Case study: Kultura Nova Foundation

Visualizing the invisible – making cultural sector data speak
In the wake of the COVID-19 pandemic and the devastating earthquakes in Zagreb, Croatia faced a profound cultural disruption. Kultura Nova Foundation recognized a need to assess the dual impact of these crises on the civil society organizations operating within contemporary art and culture. 

Background

The goal was clear: collect robust, timely data to illuminate the challenges, losses, adaptations, and emerging needs across the cultural field. Once the project got started, it was expanded in collaboration with the Croatian Ministry of Culture and Media to include the broader cultural sector. What emerged from the research was critical but complex: a vast pool of scientific data, detailed, dry, and difficult to digest for anyone outside the research community. 

Challenges

While the findings were invaluable for policy-makers and institutions, there was a significant barrier to sharing this insight with a broader audience. The key challenge was how to communicate complex information in an accessible and meaningful way—not just report findings, but ensure they resonated with those most affected: artists, cultural workers, and the general public.

Process

  1. Rather than merely present statistics, the team first distilled human-centered stories from the raw data. This meant identifying patterns, themes, and emotional undertones that revealed the lived experiences behind the numbers.

  2. Next, data specialists, designers, and animators transformed abstract insights into tangible visual forms prioritizing accessibility and engagement, for a digital experience that was both informative and emotionally resonant.

  3. The Foundation launched a promotional campaign to ensure reach beyond the research community. Key communication channels were activated, including social media, digital platforms, and media partnerships, to engage audiences who might otherwise never interact with this type of content.

  4. Central to the promotional strategy were interpretive animated graphics. These data-driven visual tools were designed not just to illustrate findings, but to tell a story. They became the primary instrument for reaching the broader public, helping them interact with and understand the data in a way that was both intuitive and compelling.

Solutions

Interactive animated graphics that invited exploration and helped non-expert audiences interpret findings at their own pace.

A user-friendly digital platform housed the visualizations, ensuring accessibility across devices and user types. A comprehensive visual identity for the data that helped communicate credibility, urgency, and care.

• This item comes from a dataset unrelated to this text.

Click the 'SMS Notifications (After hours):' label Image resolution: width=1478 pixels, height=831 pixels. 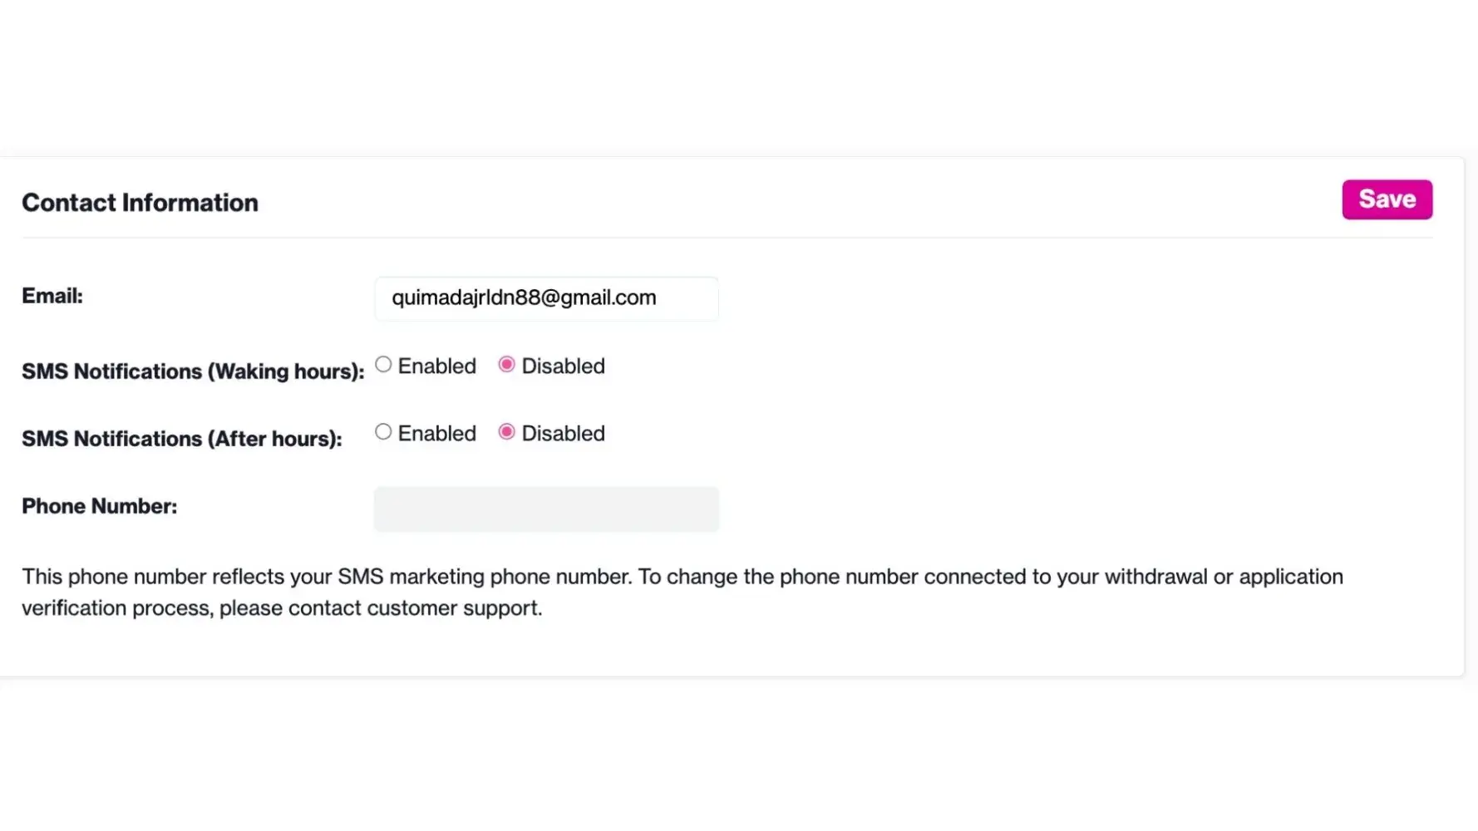click(x=181, y=439)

The Foundation not only disseminated its findings but built a bridge between research and public discourse.

Impact

  • The data became visible—not just present, but understood and felt.

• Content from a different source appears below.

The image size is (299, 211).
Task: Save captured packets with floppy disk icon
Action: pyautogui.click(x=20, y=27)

  • Policy-makers could easily reference key data points when shaping recovery measures.

  • Artists and cultural workers saw their realities reflected and validated in a public forum.

  • The general public gained insight into how the cultural sector was weathering the crises.

  • The project set a precedent in Croatia for how data in the cultural sector can and should be communicated. It turned raw numbers into meaningful dialogue, positioning data visualization as an essential tool for advocacy, understanding, and action in times of crisis.